After I finished changing the colors, I played around with the pound sign that allows me to ignore code. The pound sign highlights everything that proceeds it on the same line and does not use it for the program.

Then next step was to orient the arrows so that they may touch the neighboring spheres in a counter-clockwise fashion. It was a bit tricking, as I stumbled into some coding problems. I did not remember that when I give something a name, I can only recall it if the name was stated at the beginning. I fixed this by changing the structure of the lines and the program worked.

This picture shows how the arrows change when I push a sphere upward by double its distance. The arrows, definitely, change in length.

This shows how the print option works

This shows that I am using the newer version of VPython and can write the print option in either of the two ways shown.

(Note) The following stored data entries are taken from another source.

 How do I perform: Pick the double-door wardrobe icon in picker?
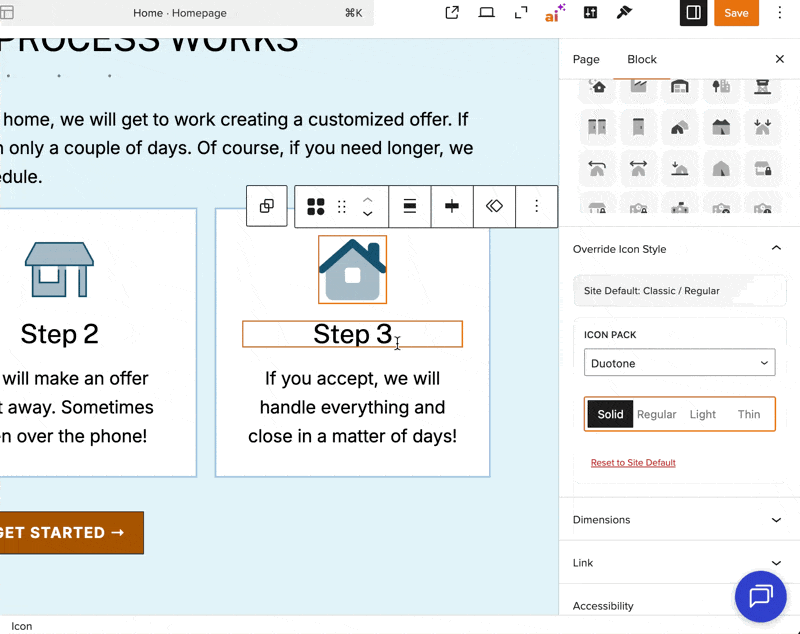coord(597,127)
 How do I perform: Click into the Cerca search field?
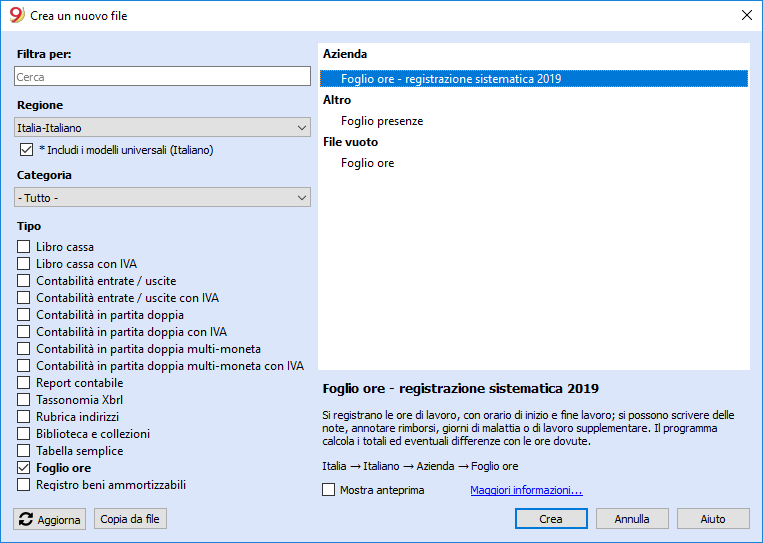coord(162,76)
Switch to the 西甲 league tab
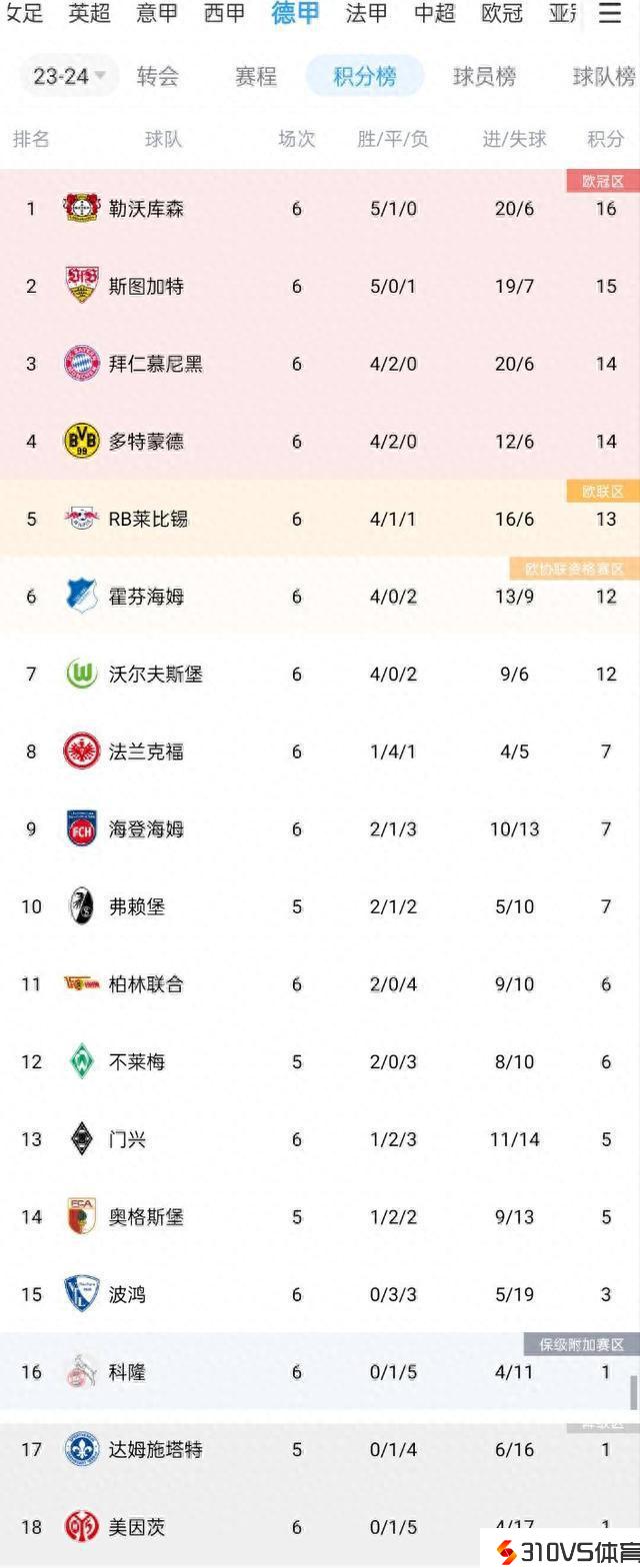This screenshot has height=1568, width=640. [224, 13]
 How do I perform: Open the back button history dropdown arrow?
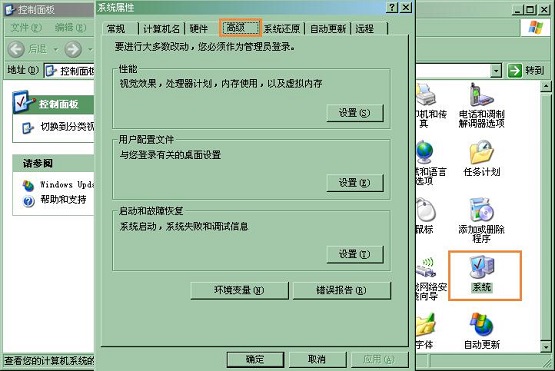click(56, 49)
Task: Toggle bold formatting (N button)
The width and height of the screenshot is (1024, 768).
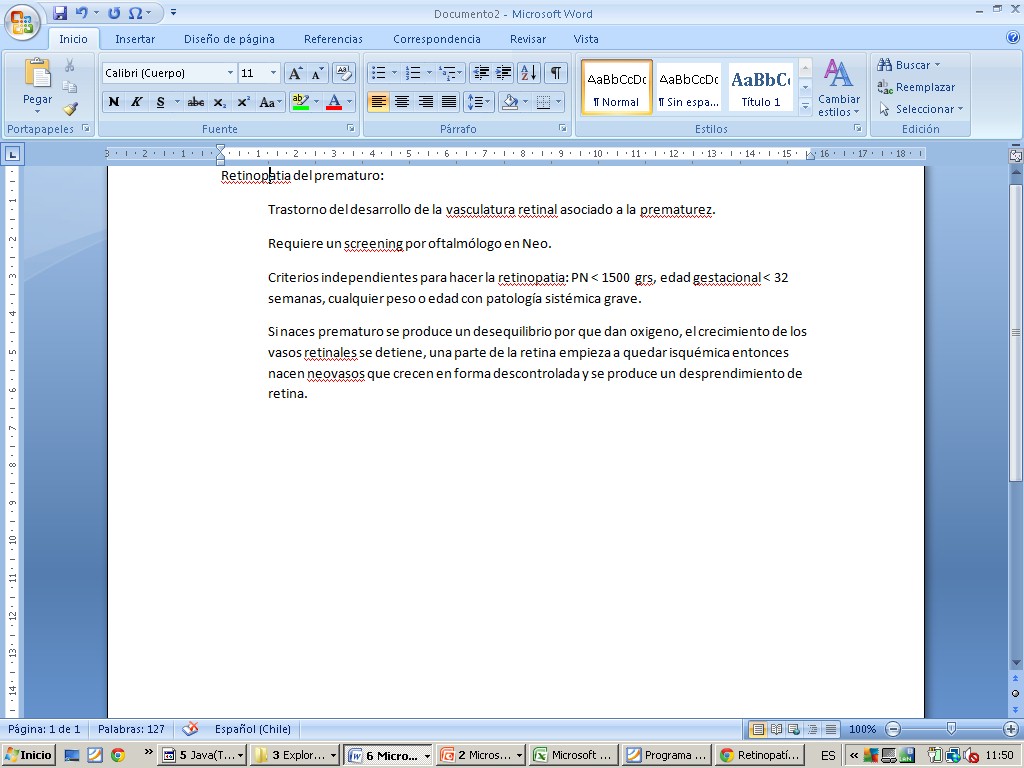Action: click(113, 102)
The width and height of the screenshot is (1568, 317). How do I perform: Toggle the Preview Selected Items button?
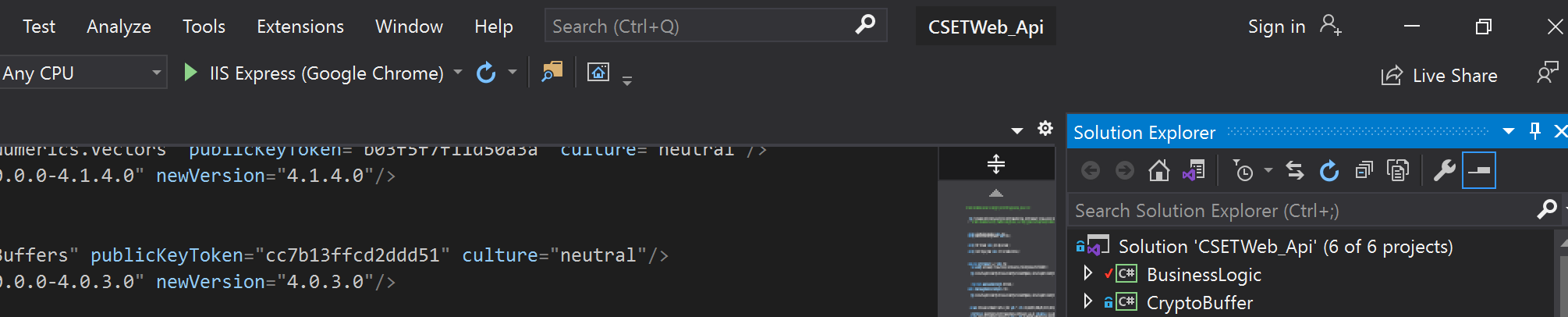(x=1479, y=170)
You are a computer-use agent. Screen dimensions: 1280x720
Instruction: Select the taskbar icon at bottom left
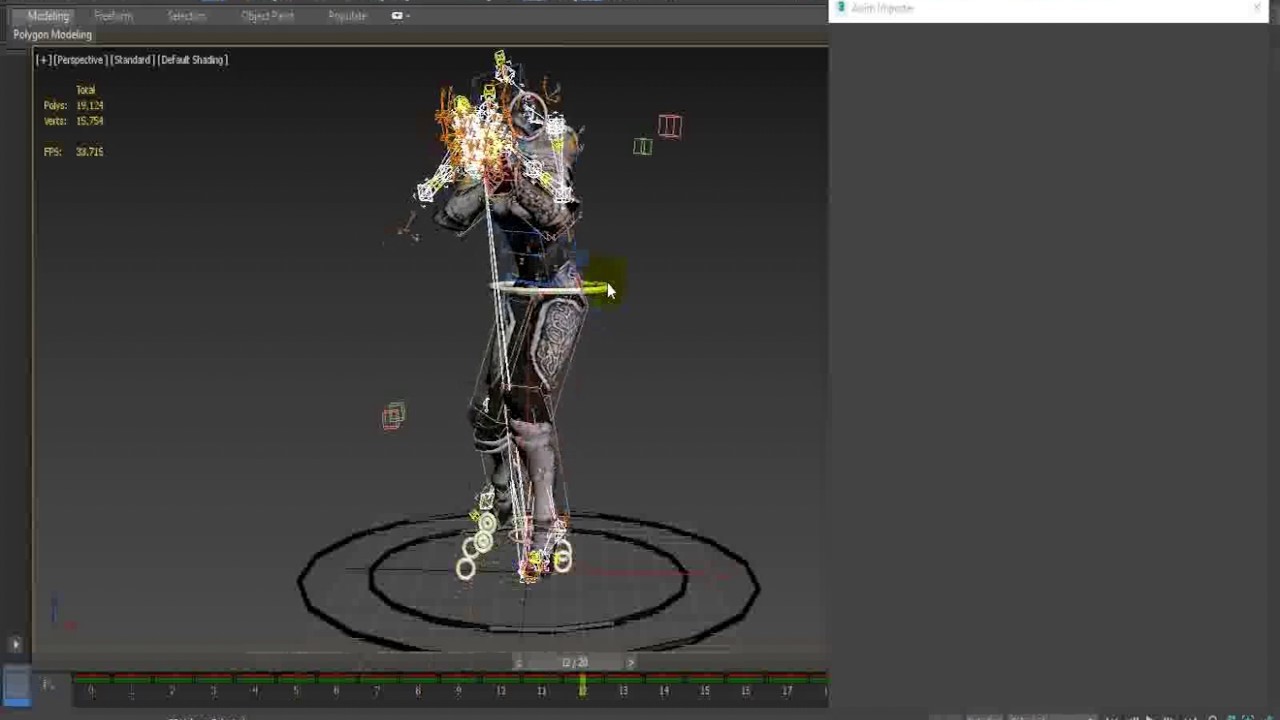pyautogui.click(x=15, y=686)
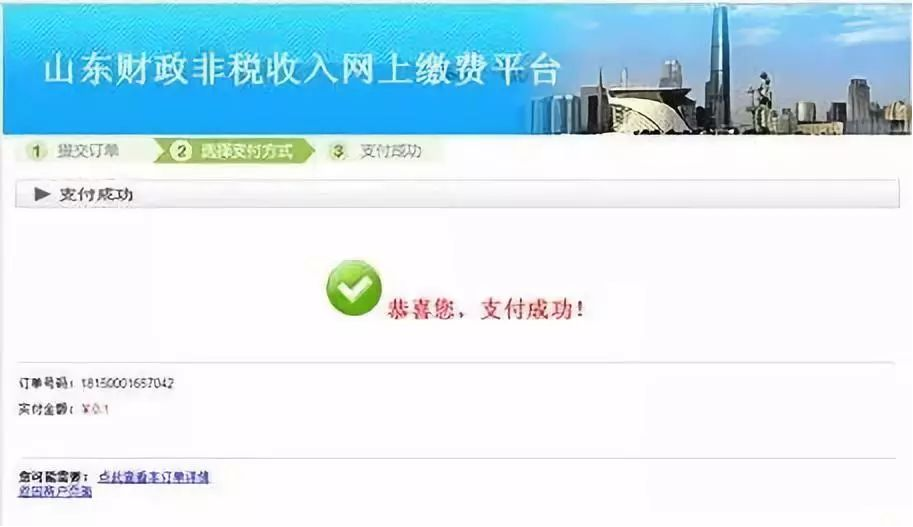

Conclusion:  VPython shows that it can be picky in the way the directions are organized but it is a great way to view a 3 dimensional object.

Charge

Purpose:  In this experiment, we observe how charges behave when they are near each other. We also prove that there are two kinds of charge, one positive and one negative.

A Charged Balloon

We start off by rubbing a balloon. This balloon was rubbed against Professor Mason's hair and stuck to the glass that the balloon was next to. This is because the balloon lost some electrons during the rubbing process and became positively charged. When held next to the glass, the electrons in the glass gathered toward the positively charged balloon, causing an attraction.

Charged Tape

We take another look at charge when we charge tape by quickly separating tape that is taped on each other. The two pieces of tape stick to each other because on tape becomes positively charge by losing electron to the other tape. This make the other tape negatively charged. This shows that positive and negative charges attract.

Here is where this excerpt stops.